### [WHAT YOU HAVE TO DO]
Examine the records and identify each line that includes the string "width". Copy those lines.

### [MATERIAL FOR THE TASK]
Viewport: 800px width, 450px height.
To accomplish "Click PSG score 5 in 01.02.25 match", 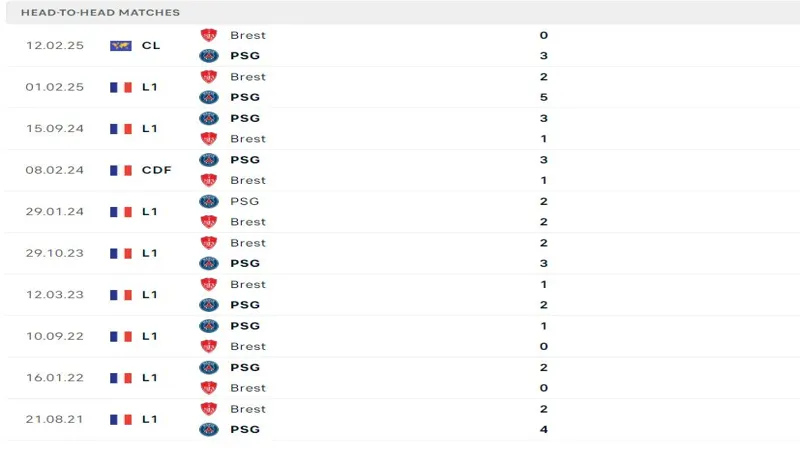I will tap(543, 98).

--

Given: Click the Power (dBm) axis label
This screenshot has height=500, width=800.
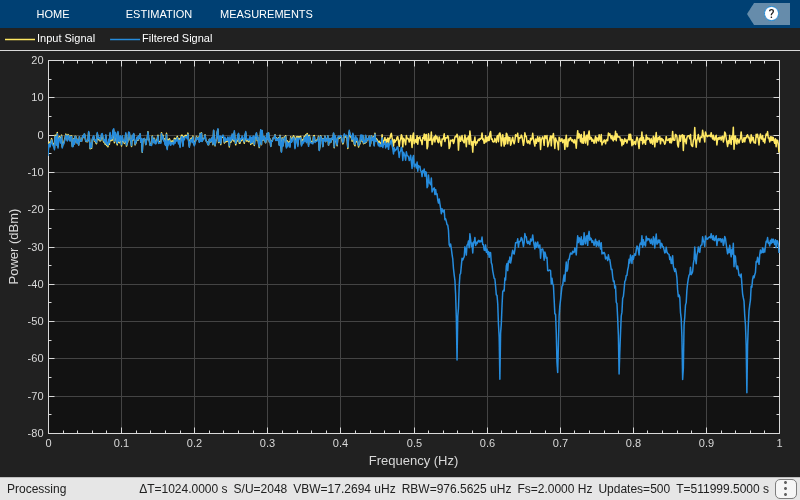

==

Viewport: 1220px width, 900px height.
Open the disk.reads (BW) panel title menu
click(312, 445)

### [RESPONSE TO THE TASK]
Viewport: 800px width, 450px height.
This screenshot has height=500, width=800.
Viewport: 1220px width, 900px height.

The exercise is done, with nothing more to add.